Texte extrait
+ + + + +

Les années 1940 sont bien sûr marquées par la Seconde Guerre mondiale, conflit lointain pour l’Amérique jusqu’en 1941 mais soudain si proche lorsque les kamikazes japonais se jettent sur la flotte du Pacifique ancrée à Pearl Harbor puis quand les boys débarquent à Omaha et Utah Beach en juin 1944. On croise les héros de la guerre, comme le général de Gaulle immortalisé en 1944 par Cecil Beaton grave et solitaire dans son bureau londonien, mais aussi les victimes du conflit comme, la même année, cette femme tondue à la Libération qui se pince la lèvre pendant sa séance publique d’humiliation, photographiée par Lee Miller.

Le General Charles de Gaulle, dans son bureau, en 1944.
CECIL BEATON, Standing portrait of General Charles de Gaulle, 1944, Vogue © Condé Nast.

Après-guerre, la photographie a définitivement pris le pas sur l’illustration de mode – dont l’exposition, c’est un de ses mérites, montre bien l’heure de gloire et le déclin progressif. Irving Penn est omniprésent dans les années 1940 à 1960, photographiant aussi bien Marlene Dietrich, John Kennedy et Duke Ellington que les enfants de Cuzco au Pérou ou une Nature morte new-yorkaise (1948). Le groupe Condé Nast continue à attirer les plus grands comme Robert Doisneau et Diane Arbus, qui épaulent des photographes plus commerciaux mais pas pour autant dénués de talent, à l’instar Bert Stern, véritable machine à portraiturer les vedettes. Puis, dans les années 1970, dernière recrue illustre, Helmut Newton photographie aussi bien Un bar-café dans le village d’Espelette que la mannequin Lisa Taylor ou Charlotte Rampling au bord de sa piscine à Saint-Tropez. L’exposition se termine à la fin des années 1970, qui marquent peut-être la fin d’une certaine époque de la photographie de mode et de reportage : bientôt arriveront la presse people et le numérique, l’aube d’une autre ère de l’image.

Mick Jagger pose pour le photographe DAVID BAILEY
DAVID BAILEY, Mick Jagger, 1964, Vogue © Condé Nast.

Ce qui ressort à première vue de ce voyage dans les archives d’une grande multinationale de l’édition, c’est la qualité artistique des clichés. Faites pour être imprimées sur du papier de basse qualité, créées pour être remplacées et oubliées dès la semaine ou le mois suivant quand sort le nouveau numéro de tel magazine, malgré cette caractéristique de « consommable », les illustrations des revues nées dans la première moitié du XXe siècle sont traitées comme des œuvres d’art à part entière. Souci du cadrage, de la lumière, du relief, de l’originalité de la pose : une véritable recherche esthétique est à la source de chaque image, chose devenue rare dans la photographie d’illustration d’aujourd’hui. D’ailleurs, le cliché original – qui n’était donc pas fait pour être montré mais simplement reproduit – est bien souvent l’objet d’un tirage à part, fort soigné, signé par son créateur et monté sur un support – comme s’il était destiné à être exposé et vendu à des collectionneurs. En réalité, il devenait un morceau d’archive, soigneusement remisé par Condé Nast. Certaines images n’étaient d’ailleurs pas tout de suite utilisées et dormaient quelques années dans ce fonds, où les éditeurs pouvaient allègrement piocher quand ils avaient besoin d’illustrations. C’est ainsi que Cuzco Children, une photographie célèbre d’Irving Penn prise en 1948 ne fut publiée dans Vogue qu’en 1962 avant d’être exposée à la galerie Marlborough en 1977 et de devenir une pièce de collection.

+ + + + +

Données enregistrées
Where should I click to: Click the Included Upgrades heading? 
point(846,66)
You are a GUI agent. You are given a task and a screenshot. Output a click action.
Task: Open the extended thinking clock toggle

+ + + + +

Résumez le texte extrait en deux phrases.

Réponse complète
Des années 1940 jusqu'à la fin des années 1970, où se termine l'exposition, les images des archives Condé Nast vont des héros et des victimes de la Seconde Guerre mondiale aux portraits d'Irving Penn, de Bert Stern ou d'Helmut Newton, la photographie ayant pris après-guerre le pas sur l'illustration de mode. Conçus pour du papier de basse qualité et vite remplacés, ces clichés reflètent une véritable recherche esthétique et faisaient souvent l'objet d'un tirage soigné, conservé ensuite dans le fonds de Condé Nast, où certains dormaient des années, comme Cuzco Children d'Irving Penn, pris en 1948 et publié dans Vogue en 1962 seulement.